The group floated several radical proposals: limit coastal development in areas at risk from sea rise; consider phased abandonment of certain areas; halt federally-subsidized insurance for property likely to be inundated; and require coastal structures to be built to survive climate change.

"Immediate action is needed," said Linda Adams, Secretary for Environmental Protection. "It will cost significantly less to combat climate change than it will to maintain a business-as-usual approach."

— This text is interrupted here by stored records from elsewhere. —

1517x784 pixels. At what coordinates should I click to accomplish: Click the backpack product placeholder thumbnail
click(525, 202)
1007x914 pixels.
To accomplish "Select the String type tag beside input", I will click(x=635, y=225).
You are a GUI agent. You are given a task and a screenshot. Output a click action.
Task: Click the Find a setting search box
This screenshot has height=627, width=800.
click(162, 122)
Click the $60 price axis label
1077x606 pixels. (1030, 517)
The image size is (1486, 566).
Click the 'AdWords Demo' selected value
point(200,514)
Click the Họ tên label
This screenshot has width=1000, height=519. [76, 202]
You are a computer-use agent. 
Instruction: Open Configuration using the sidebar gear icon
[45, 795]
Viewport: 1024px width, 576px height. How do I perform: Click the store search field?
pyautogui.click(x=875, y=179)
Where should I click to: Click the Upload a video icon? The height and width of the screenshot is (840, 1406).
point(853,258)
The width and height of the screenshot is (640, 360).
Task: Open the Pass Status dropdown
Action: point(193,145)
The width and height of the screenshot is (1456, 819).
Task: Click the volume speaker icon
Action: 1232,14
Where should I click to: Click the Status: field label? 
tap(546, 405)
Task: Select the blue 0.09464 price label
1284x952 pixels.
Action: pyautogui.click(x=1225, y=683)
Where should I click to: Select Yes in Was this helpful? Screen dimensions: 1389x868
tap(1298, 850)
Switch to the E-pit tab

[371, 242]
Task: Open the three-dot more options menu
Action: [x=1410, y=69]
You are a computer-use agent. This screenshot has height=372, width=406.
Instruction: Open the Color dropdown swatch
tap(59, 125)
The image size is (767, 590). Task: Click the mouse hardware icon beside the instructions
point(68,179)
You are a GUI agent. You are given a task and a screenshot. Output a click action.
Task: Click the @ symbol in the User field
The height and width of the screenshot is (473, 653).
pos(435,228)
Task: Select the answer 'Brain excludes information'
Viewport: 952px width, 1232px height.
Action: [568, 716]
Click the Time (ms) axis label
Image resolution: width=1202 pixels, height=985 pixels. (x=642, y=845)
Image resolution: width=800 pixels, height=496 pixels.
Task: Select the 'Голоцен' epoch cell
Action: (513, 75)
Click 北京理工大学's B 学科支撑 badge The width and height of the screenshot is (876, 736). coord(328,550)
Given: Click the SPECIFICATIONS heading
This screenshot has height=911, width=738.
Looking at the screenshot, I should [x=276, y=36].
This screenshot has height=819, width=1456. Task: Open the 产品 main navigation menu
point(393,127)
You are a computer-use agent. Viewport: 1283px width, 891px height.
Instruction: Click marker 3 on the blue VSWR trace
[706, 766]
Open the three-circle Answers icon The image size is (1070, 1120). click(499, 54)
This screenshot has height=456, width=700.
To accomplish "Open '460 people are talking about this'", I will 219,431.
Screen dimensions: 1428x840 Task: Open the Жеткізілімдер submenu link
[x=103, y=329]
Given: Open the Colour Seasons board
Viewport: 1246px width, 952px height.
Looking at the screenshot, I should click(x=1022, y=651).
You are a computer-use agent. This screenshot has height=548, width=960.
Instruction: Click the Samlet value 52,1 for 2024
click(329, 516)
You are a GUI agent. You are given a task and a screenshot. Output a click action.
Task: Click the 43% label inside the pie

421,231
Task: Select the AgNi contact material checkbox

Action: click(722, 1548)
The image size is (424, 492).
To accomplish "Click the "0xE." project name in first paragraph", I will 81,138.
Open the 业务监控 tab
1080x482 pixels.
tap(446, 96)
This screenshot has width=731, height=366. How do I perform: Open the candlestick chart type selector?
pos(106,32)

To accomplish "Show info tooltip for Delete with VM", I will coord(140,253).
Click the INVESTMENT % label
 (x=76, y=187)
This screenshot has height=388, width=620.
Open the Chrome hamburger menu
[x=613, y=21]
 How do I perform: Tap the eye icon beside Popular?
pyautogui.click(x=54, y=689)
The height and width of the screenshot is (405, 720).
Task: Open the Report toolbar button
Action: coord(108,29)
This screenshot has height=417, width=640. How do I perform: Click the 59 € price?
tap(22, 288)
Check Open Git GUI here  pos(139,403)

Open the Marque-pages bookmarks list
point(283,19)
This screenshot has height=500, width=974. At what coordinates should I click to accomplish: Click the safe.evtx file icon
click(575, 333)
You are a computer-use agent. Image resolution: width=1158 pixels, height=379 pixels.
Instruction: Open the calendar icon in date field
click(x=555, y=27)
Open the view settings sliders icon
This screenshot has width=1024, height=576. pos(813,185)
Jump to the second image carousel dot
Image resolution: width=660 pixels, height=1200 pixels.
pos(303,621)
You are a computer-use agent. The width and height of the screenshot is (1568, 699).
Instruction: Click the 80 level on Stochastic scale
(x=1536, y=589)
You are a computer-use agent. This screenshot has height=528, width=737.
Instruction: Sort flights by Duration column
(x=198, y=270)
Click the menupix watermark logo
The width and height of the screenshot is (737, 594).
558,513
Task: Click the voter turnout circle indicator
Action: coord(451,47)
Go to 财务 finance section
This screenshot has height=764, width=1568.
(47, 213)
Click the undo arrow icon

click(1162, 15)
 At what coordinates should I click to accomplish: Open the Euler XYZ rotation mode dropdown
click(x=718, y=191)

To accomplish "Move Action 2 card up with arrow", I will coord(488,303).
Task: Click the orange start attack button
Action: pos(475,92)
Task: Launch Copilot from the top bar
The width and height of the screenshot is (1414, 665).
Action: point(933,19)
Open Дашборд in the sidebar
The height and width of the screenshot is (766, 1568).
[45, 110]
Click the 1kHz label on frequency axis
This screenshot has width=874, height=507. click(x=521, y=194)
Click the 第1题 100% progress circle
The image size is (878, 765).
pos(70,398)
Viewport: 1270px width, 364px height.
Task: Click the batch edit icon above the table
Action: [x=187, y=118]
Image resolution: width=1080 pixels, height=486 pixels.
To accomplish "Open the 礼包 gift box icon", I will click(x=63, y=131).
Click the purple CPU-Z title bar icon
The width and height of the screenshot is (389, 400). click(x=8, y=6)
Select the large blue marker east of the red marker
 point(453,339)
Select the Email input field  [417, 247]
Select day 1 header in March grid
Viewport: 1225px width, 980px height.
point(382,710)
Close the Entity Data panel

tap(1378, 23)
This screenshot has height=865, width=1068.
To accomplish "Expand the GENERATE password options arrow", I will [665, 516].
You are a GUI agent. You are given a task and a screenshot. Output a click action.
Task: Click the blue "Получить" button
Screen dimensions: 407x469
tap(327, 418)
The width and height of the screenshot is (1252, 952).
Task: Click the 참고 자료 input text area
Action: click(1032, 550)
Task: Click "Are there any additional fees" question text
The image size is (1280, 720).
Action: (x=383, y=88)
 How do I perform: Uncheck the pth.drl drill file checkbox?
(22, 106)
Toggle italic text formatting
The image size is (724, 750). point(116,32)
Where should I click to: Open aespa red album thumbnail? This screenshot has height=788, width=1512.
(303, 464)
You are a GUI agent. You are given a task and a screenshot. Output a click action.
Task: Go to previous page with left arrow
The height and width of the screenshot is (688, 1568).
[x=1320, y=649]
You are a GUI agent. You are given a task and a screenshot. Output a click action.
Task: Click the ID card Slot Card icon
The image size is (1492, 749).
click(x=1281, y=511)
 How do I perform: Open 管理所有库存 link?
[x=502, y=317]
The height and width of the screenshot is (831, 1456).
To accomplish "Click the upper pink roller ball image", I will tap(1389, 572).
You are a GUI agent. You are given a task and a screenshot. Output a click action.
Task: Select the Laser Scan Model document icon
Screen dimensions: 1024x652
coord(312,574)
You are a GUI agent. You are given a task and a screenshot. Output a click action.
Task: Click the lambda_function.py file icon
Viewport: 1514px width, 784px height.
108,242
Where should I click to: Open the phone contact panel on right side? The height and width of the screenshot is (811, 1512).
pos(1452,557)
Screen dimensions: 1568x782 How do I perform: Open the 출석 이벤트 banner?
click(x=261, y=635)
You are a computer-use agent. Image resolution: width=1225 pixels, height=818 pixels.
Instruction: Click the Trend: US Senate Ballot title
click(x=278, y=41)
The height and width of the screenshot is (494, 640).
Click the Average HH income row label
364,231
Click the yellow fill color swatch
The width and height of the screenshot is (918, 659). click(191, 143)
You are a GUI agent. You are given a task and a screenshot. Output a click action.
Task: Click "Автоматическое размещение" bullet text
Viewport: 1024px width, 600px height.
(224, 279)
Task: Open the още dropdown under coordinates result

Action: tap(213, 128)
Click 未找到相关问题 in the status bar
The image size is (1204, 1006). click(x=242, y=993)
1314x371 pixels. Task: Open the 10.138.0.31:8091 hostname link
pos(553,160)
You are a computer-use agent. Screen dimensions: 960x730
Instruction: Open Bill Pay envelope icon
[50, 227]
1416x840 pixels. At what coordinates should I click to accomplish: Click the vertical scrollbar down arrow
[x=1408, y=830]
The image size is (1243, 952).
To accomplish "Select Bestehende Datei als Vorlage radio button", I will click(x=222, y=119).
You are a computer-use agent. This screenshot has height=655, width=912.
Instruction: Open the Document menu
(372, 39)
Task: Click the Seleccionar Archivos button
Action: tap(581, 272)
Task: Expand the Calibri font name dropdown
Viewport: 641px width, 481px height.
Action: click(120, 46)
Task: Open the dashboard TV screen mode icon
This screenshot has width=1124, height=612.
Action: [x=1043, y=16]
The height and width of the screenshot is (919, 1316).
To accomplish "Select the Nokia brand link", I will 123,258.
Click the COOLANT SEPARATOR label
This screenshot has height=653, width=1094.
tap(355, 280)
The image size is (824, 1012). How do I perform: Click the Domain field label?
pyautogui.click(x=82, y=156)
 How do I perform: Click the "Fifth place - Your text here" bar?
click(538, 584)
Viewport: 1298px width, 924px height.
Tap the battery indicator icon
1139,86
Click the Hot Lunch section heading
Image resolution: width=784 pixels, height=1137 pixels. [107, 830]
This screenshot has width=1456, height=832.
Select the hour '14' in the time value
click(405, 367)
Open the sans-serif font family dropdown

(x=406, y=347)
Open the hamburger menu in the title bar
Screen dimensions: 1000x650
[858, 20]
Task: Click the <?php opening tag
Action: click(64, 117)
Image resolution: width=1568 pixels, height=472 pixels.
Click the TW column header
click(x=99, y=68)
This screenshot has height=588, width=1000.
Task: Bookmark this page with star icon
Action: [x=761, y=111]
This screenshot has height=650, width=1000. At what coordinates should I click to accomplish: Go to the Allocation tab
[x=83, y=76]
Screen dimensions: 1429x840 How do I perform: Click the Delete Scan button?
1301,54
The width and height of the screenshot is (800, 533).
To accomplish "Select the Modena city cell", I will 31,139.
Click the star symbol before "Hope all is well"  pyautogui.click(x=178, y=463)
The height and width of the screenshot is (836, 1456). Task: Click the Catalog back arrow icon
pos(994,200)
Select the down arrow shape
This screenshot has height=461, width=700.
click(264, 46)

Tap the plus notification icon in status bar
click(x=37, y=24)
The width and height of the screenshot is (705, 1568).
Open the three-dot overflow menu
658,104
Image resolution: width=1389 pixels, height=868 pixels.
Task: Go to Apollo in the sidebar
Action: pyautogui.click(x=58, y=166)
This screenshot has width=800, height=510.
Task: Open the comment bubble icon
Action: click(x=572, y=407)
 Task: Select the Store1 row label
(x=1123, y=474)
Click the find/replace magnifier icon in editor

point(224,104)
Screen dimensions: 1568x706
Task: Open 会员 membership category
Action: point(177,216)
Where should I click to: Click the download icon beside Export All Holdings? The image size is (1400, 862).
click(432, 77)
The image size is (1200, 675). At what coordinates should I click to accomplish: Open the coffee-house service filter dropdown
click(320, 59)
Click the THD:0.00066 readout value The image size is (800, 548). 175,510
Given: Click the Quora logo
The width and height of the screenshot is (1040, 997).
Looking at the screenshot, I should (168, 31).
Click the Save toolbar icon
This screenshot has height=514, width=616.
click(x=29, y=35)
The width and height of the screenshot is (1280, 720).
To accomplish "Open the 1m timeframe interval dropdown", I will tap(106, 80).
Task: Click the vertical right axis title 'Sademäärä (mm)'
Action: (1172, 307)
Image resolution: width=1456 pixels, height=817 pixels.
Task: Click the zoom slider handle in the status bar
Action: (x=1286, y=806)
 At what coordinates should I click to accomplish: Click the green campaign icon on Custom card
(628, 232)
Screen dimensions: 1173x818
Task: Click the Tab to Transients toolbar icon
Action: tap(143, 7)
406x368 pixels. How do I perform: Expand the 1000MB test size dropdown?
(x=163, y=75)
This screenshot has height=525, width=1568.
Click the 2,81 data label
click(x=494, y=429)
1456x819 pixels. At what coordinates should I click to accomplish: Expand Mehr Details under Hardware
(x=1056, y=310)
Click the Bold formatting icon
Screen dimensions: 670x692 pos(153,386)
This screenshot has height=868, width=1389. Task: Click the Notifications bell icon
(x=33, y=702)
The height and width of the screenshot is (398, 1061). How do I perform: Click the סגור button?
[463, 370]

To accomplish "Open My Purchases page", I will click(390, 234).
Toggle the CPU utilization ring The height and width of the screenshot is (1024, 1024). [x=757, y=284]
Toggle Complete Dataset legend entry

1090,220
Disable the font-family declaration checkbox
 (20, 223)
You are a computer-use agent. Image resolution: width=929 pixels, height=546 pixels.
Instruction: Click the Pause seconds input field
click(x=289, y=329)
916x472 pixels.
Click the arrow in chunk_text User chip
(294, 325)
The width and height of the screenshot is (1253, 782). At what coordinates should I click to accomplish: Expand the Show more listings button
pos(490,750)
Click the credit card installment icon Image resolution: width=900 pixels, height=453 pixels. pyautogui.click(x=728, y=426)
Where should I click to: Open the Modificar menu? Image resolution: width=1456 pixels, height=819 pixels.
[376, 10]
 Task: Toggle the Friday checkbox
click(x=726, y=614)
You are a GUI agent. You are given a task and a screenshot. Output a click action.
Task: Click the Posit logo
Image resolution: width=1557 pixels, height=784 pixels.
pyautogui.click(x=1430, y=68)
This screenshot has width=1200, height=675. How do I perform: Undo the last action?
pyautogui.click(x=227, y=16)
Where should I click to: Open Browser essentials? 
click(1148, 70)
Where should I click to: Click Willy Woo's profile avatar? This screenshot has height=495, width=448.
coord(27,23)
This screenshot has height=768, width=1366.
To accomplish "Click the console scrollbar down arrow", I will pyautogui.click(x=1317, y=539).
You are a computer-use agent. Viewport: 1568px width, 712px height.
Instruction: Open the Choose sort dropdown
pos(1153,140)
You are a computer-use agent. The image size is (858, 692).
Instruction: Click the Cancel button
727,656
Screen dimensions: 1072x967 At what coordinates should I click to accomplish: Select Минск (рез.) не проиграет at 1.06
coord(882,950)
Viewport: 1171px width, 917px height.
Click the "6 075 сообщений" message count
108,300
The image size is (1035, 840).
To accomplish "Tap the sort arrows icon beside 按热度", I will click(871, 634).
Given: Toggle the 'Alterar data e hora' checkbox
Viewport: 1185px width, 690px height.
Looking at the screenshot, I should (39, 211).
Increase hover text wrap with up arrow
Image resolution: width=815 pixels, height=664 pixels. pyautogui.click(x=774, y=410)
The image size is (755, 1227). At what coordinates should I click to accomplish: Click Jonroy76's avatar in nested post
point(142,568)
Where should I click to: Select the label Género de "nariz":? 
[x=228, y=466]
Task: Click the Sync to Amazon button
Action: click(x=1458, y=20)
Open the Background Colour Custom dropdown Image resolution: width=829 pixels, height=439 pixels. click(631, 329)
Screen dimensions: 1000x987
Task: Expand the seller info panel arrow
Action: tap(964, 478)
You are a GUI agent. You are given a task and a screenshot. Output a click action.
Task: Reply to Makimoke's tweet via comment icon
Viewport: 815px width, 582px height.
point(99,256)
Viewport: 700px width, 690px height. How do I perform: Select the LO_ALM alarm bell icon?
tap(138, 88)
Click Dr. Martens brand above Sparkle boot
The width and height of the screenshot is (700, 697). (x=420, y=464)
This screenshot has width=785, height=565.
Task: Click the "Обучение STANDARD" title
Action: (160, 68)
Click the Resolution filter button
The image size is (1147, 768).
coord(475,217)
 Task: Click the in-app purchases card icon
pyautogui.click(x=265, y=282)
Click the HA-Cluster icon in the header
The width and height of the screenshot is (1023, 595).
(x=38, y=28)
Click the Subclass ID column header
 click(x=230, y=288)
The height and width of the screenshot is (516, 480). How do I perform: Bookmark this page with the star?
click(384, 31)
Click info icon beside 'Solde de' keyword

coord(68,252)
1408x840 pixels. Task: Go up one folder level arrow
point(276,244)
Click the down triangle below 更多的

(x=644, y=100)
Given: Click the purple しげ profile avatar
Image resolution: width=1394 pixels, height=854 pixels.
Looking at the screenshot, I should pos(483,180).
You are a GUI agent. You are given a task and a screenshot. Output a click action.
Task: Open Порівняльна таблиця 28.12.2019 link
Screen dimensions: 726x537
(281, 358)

Few topics are likely to be more contentious than coastal development. But along the state's 2,000-mile shoreline, the impact would be acute, particularly in Orange and San Mateo counties where an estimated 110,000 people would be affected, according to the 99-page state-commissioned report by the Oakland-based Pacific Institute.

Detailed maps of the coastline, published on the institute's website, show residential neighborhoods in Venice and Marina del Rey could be inundated. Ocean waters could surge over airports in San Francisco and Oakland, through the ports of Los Angeles and Long Beach, and across large swaths of Huntington and Newport Beach.

Roads, schools, hospitals, sewage plants and power plants may have to be relocated. More than 330 hazardous waste sites are at risk from floods.

California's far-reaching adaptation initiative reflects an emerging global consensus: Scientists can argue over how fast the earth is heating up and diplomats can wrangle over setting emissions caps, but politicians must begin planning for the certainty of climate change.

Dozens of world-class scientists and economists, many from the University of California and state research institutes, are examining potential effects of warming on snowpacks, wildfires, crops and electricity demand.